§ TASK INSTRUCTIONS
The lines to return are those from the line holding "How do I perform: Click" through the last line of the entries below, both included, written exactly and without pictures.

§ DATA FOR REVIEW
----------------
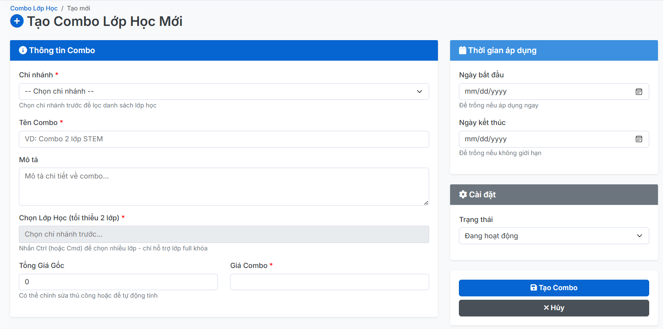The width and height of the screenshot is (663, 329).
Task: Click into the Mô tả textarea
Action: click(224, 186)
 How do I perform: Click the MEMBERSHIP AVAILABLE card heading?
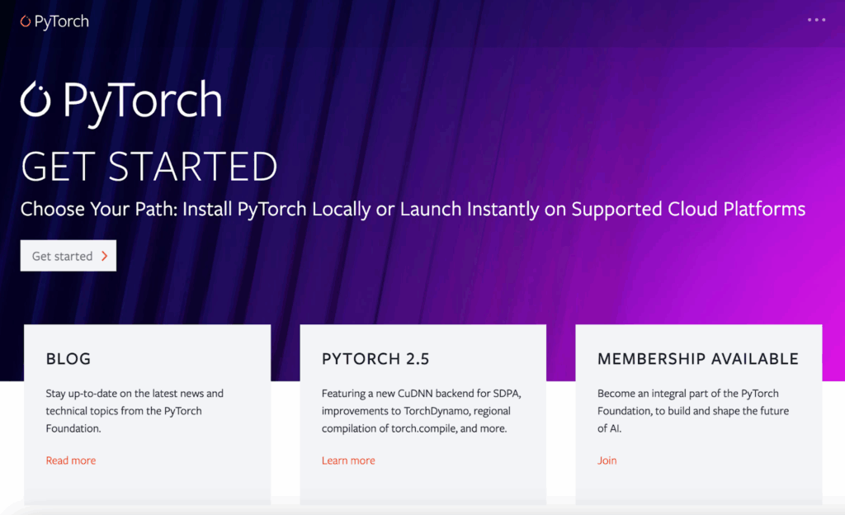click(x=698, y=359)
----------------
§ RESPONSE TO THE EXERCISE
 How do I perform: Click the MEMBERSHIP AVAILABLE card heading?
click(x=698, y=359)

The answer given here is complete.